▸ To do: For every line in the entries that contains "computer", show the whole line.

Records drawn from a dataset:
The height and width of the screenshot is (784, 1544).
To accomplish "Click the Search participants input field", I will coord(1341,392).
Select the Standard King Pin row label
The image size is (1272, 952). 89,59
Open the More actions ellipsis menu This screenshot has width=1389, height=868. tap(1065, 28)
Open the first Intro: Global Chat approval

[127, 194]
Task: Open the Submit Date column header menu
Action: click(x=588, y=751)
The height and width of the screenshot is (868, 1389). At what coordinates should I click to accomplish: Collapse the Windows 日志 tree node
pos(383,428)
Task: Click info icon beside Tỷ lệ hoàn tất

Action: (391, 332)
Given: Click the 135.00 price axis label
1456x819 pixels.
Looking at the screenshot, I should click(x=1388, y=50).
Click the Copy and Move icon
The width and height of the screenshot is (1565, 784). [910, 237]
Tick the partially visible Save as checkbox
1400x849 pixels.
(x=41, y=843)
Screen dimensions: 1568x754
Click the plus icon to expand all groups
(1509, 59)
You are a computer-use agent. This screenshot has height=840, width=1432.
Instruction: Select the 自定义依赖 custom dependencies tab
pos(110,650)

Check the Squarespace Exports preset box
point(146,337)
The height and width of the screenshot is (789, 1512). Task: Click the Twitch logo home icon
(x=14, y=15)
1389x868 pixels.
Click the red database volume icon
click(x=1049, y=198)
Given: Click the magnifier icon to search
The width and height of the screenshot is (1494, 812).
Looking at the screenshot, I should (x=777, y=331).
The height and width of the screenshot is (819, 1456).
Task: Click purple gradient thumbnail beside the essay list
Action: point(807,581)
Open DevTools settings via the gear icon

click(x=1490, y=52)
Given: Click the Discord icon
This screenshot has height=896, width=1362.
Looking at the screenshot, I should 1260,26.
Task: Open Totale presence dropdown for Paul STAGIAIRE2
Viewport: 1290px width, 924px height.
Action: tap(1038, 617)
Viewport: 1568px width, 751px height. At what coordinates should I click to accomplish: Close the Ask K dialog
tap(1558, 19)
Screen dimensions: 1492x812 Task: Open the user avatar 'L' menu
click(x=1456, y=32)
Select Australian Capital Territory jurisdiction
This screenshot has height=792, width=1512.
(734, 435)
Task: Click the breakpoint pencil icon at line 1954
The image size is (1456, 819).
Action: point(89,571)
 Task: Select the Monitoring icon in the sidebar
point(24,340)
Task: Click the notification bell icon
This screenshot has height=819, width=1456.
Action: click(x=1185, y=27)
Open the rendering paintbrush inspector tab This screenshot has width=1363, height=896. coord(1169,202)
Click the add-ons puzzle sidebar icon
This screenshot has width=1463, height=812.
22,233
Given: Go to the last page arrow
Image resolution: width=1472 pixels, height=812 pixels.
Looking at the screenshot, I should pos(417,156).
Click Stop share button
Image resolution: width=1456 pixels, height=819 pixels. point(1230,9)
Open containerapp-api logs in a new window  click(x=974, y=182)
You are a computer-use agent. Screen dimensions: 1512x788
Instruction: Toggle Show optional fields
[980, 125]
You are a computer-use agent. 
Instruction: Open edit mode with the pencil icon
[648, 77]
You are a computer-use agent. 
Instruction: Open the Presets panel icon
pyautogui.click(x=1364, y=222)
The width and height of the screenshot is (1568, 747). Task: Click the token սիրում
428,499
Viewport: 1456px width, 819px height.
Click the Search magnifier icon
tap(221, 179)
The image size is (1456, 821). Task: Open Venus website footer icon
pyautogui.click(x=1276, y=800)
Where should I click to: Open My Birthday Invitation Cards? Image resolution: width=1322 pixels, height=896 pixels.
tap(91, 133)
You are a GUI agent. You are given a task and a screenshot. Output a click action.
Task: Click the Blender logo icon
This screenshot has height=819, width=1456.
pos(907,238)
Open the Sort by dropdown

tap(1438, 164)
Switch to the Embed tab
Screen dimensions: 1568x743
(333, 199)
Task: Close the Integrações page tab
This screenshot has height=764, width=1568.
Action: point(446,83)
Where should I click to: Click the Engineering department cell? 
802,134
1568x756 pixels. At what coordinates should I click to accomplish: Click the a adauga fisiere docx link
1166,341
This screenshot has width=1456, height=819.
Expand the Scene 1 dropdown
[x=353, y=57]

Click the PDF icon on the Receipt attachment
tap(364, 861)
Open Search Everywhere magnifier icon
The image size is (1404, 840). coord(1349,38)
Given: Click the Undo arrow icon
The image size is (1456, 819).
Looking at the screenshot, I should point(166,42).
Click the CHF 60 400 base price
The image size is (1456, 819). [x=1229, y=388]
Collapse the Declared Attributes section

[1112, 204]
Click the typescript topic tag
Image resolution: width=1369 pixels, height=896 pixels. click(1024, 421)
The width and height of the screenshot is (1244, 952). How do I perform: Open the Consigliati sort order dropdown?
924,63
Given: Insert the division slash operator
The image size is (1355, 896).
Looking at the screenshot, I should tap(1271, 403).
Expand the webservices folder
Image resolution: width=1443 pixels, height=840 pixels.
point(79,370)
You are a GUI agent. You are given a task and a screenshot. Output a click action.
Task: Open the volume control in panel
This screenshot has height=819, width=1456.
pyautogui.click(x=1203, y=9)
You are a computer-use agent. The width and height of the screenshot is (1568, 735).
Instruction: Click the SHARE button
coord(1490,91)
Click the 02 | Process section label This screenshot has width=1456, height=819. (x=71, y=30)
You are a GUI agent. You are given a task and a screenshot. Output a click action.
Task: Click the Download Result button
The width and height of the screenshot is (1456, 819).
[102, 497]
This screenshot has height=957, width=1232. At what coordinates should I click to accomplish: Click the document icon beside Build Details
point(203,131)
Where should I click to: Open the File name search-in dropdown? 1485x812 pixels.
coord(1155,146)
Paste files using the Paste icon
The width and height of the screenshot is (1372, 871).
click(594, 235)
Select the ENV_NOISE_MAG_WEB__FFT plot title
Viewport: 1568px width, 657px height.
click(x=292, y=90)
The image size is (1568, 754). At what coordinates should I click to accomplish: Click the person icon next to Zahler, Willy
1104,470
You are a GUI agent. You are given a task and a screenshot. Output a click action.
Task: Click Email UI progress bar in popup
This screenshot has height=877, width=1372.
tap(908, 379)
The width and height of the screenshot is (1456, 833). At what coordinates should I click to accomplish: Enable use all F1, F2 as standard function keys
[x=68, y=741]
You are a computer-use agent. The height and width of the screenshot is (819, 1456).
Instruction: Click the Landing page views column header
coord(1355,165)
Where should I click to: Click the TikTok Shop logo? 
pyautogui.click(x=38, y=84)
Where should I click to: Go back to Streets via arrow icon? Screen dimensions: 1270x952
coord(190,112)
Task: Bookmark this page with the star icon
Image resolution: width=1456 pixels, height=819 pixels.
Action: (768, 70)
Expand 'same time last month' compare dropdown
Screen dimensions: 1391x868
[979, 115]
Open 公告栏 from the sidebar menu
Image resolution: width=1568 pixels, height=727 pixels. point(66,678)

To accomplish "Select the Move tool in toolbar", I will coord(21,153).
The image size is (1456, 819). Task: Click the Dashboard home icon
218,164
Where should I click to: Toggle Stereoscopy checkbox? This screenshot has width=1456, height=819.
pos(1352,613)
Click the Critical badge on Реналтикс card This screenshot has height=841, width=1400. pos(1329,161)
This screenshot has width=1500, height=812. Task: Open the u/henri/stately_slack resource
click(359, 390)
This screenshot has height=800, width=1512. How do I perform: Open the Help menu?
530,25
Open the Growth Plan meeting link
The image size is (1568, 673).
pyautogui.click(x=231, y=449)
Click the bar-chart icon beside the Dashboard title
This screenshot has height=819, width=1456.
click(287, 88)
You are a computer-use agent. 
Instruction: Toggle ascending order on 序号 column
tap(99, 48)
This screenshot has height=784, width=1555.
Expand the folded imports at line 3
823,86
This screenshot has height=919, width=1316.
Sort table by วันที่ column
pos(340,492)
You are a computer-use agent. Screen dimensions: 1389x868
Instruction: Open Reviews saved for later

▸ Your solution:
You are a computer-use agent. This screenshot has height=840, width=1432.
You are a computer-use agent. Screen dimensions: 1512x788
You are a computer-use agent. 
You are a computer-use agent. 
You are a computer-use agent. The width and height of the screenshot is (1568, 735).
You are a computer-use agent. The height and width of the screenshot is (819, 1456).
You are a computer-use agent. 
You are a computer-use agent. Screen dimensions: 1389x868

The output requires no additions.